Melhorando com a idade? Como o design das cidades está se adaptando ao envelhecimento da população

Estamos envelhecendo e o design de nossas cidades precisa mudar também. Se quisermos ruas, calçadas e praças mais agradáveis e aprazíveis, formuladores de políticas públicas e designers/projetistas do ambiente construído deverão adequar seus conceitos e projetos para as mudanças funcionais do corpo e do intelecto. Planejar as cidades para que as pessoas continuem ativas ao longo do tempo melhora a qualidade de vida urbana. Se por um lado com o avançar dos anos as pessoas tendem a não dirigir seus veículos, por outro lado as políticas públicas deverão incluir em suas agendas, ações que garantam um transporte público mais eficiente e resiliente às necessidades das pessoas. Outro exemplo é a questão da velocidade. Já não se trata mais de discutir buracos na calçada ou manutenção medíocre. Nos acostumamos à gestão pública horrenda de prefeituras e governos seja lá qual for a instância. Precisamos lembrar que daqui a pouquíssimos anos a velocidade do caminhar urbano será reduzida a 3 km/hora; o que muda? Passeios públicos, esquinas e calçadas além de não escorregadias e lisinhas, deverão ter mobiliários ao longo de seu trajeto adequados às novas necessidades: não se trata apenas de lixeiras. Trata-se de lugares para sentar, com iluminação na altura do pedestre, sinalização semafórica adequada ao passeio de seres humanos com mobilidade reduzida, sombreamento, sinalização vertical na altura do pedestre incluindo caixas de texto legíveis e com contrastes adequados para todas estas mudanças. No último parágrafo do artigo, a cidade de Manschester aponta para um caminho: a forte liderança política que os cidadãos mantém, ou seja, pessoas comuns organizadas em grupos pressionam seus representantes políticos de tal forma que suas demandas são ouvidas. Estes são apenas alguns dos exemplos.

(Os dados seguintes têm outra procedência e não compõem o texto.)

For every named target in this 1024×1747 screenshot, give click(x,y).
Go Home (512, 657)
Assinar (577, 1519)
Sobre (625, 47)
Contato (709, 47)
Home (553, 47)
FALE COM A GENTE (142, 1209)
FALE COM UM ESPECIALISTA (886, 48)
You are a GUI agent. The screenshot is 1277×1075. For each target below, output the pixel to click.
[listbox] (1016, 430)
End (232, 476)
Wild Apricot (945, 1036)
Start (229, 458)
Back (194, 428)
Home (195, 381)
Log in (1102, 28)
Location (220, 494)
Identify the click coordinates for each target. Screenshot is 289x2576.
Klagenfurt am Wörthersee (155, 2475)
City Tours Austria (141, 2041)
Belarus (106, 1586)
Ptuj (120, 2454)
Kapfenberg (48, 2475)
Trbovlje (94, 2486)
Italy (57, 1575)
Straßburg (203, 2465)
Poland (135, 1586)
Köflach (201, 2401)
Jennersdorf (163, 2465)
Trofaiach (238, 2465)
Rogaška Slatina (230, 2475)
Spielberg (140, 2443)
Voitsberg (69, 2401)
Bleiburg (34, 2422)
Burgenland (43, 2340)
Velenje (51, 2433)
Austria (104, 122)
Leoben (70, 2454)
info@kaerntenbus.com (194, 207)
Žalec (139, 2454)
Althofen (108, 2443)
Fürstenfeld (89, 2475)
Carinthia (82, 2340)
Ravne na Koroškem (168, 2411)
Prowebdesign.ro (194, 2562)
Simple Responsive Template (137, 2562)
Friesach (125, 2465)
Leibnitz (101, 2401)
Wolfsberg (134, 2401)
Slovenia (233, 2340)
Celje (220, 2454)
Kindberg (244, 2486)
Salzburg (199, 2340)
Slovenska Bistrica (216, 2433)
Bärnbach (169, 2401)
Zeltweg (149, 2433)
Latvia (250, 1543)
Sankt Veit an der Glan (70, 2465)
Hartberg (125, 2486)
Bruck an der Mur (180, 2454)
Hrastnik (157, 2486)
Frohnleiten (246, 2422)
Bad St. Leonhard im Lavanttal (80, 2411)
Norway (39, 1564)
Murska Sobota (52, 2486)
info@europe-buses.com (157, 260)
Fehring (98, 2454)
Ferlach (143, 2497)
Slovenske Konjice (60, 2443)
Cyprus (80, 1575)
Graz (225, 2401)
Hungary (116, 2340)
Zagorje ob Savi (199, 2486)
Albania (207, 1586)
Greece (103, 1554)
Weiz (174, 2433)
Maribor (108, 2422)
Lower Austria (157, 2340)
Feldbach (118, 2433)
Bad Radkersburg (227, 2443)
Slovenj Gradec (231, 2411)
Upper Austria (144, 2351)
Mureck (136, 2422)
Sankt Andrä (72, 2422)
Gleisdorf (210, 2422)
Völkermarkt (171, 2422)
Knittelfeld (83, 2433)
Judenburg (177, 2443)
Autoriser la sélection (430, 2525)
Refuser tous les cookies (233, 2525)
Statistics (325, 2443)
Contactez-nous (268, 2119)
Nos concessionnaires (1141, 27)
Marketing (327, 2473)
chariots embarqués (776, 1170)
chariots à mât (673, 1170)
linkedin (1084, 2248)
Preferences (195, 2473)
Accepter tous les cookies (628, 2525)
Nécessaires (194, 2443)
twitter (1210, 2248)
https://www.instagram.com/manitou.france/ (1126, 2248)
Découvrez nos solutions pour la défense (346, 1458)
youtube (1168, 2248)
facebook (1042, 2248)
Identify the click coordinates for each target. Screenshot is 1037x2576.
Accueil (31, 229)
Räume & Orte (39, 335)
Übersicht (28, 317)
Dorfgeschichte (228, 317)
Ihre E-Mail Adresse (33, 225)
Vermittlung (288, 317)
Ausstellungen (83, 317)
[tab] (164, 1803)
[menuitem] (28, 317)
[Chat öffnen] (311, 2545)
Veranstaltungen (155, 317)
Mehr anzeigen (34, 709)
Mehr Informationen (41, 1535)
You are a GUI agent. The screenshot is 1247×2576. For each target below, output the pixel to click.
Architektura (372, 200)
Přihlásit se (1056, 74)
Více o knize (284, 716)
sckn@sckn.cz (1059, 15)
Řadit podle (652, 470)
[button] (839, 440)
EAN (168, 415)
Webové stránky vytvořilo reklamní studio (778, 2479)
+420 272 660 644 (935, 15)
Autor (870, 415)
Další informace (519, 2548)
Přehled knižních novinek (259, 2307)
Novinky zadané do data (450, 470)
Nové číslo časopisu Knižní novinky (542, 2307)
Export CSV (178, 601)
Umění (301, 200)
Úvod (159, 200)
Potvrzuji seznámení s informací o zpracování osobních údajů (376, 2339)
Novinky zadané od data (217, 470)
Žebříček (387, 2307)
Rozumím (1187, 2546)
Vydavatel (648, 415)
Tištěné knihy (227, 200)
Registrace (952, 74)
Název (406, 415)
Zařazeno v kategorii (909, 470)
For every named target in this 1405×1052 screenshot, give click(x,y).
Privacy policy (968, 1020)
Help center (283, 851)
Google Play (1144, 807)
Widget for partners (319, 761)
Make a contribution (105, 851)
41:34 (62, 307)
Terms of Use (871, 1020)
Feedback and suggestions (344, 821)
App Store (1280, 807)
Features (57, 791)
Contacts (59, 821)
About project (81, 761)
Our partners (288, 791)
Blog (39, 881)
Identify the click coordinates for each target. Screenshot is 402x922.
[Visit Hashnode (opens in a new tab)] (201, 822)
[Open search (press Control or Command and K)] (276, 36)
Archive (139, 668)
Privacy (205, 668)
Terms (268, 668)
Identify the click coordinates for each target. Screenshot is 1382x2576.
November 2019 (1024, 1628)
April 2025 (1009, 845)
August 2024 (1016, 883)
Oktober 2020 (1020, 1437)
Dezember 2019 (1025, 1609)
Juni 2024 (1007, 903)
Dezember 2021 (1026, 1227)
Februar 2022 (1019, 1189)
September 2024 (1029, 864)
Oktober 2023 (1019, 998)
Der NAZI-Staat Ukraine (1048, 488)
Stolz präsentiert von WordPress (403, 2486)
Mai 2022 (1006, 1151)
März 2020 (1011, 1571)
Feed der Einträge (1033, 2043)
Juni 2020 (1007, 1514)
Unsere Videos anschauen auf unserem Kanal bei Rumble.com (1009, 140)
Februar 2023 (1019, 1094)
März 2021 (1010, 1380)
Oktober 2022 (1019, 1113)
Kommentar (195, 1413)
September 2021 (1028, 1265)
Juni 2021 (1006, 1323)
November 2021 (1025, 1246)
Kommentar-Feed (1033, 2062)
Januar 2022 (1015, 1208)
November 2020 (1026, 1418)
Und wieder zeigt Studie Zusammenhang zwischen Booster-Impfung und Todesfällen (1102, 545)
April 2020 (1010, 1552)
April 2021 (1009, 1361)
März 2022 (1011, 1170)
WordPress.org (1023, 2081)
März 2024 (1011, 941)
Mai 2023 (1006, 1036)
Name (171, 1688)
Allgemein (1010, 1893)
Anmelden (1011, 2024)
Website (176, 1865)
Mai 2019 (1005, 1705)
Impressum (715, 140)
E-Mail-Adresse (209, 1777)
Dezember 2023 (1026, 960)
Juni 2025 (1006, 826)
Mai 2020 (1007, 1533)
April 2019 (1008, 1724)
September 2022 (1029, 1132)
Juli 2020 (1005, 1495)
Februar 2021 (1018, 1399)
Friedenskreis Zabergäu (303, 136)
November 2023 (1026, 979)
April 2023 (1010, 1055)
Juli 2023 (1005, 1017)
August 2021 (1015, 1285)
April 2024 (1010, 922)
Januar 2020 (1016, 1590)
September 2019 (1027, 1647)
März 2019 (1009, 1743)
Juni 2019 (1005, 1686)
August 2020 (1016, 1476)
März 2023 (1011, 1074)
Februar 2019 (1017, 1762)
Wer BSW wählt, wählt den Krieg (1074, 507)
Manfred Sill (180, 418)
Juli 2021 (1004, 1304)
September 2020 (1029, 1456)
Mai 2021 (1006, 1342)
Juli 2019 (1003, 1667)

Apesar de não se adaptar perfeitamente à realidade brasileira (com todas as desigualdades econômicas, sociais, culturais que estamos fartos de saber e cobrar de nossos representantes públicos) gostei do texto e de fato acredito que pode inspirar novas pesquisas e cobranças de ações mais práticas de nossos vereadores e prefeitos. Por isso, deixo aqui neste post para reflexão de vocês. A tradução é livre: significa que pode haver erros de interpretação de minha parte. ok?. O original está neste link:
Fonte:
Improving with age? How city design is adapting to older populations Disponível: http://bit.ly/2sIjKAd Acesso: 04.12.2019

elderly womanUma Mulher idosa no centro da cidade de Stockport. Foto: Christopher Thomond / The Guardian

O texto trata destas questões e mais:

Melhorando com a idade? Como o design da cidade está se adaptando às populações mais velhas.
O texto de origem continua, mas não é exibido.